Another interesting prophecy of Asimov's that came true was: Schools will undoubtedly still exist, but a teacher will be considered good if he arouses the curiosity of the students who will enrich themselves with his terminal and computer socket. In the end there will be an opportunity for every young person, indeed, every person, to learn what they want to learn. In his own time, at his own speed, in his own way, in his own way."
However, Zhang points out that indeed the knowledge that comes mostly from the Internet is broad but shallow. Most of the young people have all the human knowledge at their fingertips but even so they need formal studies to understand the issues in depth.
Asimov also noted that in the future we will have more free time that we can use forscientific research. In literature and the arts, to pursue fascinating hobbies of all kinds. Of course, he did not anticipate the impact of social networks, which allow everyone to live in their own bubble with people who agree with their opinions, no matter how far-fetched, and that more time is spent playing computer games than scientific research.
Utilization of space
"We are going back to space to stay," he was quite right, the International Space Station has been continuously manned for more than 18 years. But we haven't gone back to the moon yet and we certainly haven't started mining its minerals, and there is no solar power plant in orbit around the Earth that sends its energy in microwaves to turn it into electricity on Earth. Also the first space colony that Asimov expected to be at least on the drawing boards and maybe actually built - something that didn't happen. The suborbital flights promised by companies such as Virgin Galactic and Blue Origin are also stuck in the testing stages due to disasters.

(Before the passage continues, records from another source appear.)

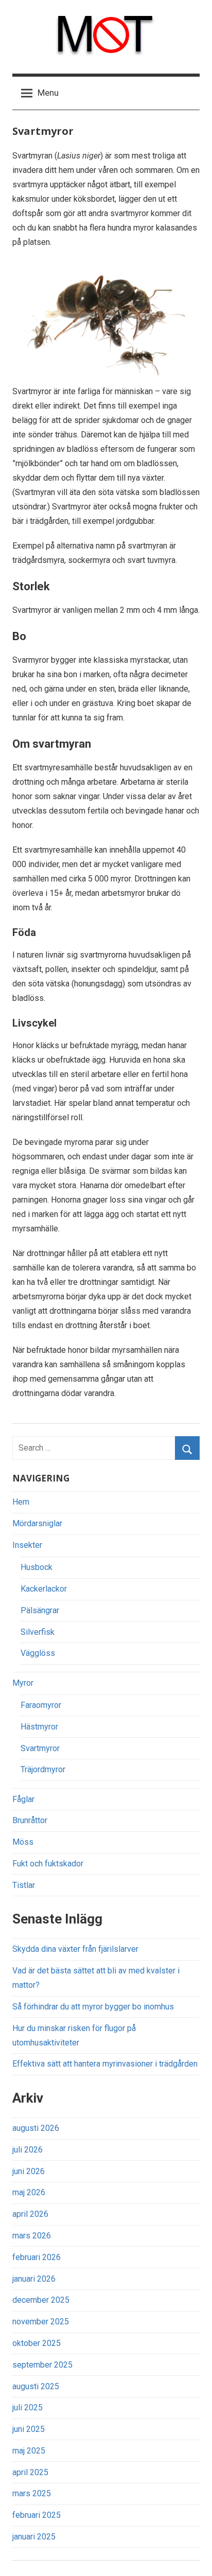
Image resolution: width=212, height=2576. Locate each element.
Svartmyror (40, 1748)
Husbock (36, 1567)
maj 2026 (28, 2192)
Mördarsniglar (37, 1523)
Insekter (27, 1545)
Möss (22, 1842)
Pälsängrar (40, 1610)
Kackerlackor (44, 1589)
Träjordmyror (43, 1769)
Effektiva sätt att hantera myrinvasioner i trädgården (105, 2064)
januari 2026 (34, 2279)
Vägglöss (38, 1653)
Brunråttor (29, 1820)
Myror (22, 1683)
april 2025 (30, 2472)
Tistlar (23, 1885)
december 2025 (40, 2300)
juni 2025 (28, 2429)
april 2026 (30, 2214)
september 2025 (42, 2365)
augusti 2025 (35, 2386)
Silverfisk (38, 1632)
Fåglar (23, 1799)
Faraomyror (41, 1705)
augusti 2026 (35, 2128)
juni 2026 (28, 2171)
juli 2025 (27, 2407)
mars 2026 (31, 2235)
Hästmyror (39, 1727)
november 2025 (40, 2321)
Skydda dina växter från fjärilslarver (75, 1949)
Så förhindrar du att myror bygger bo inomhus (93, 2007)
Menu (48, 92)
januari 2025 (34, 2537)
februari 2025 (36, 2515)
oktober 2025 (36, 2343)
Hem (20, 1502)
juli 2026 (27, 2150)
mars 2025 (31, 2493)
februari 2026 (36, 2257)
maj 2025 (28, 2451)
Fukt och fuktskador (47, 1863)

But he was optimistic about progress in the field of space and predicted that humans would return to the moon on a large scale with mining operations and factories that use the special properties of space, observatories and more.
"By 2019, the first settlement in space will be on the planning boards, and possibly in actual construction, he wrote. "This will be the first of many colonies that can accommodate tens of thousands of residents and where it will be possible to create societies of all kinds, and bring about another turning point for humanity."
In the meantime, NASA's plans talk about sending individual astronauts to the moon (a man and a woman), but from here to permanent human settlement on our natural satellite, the road is long.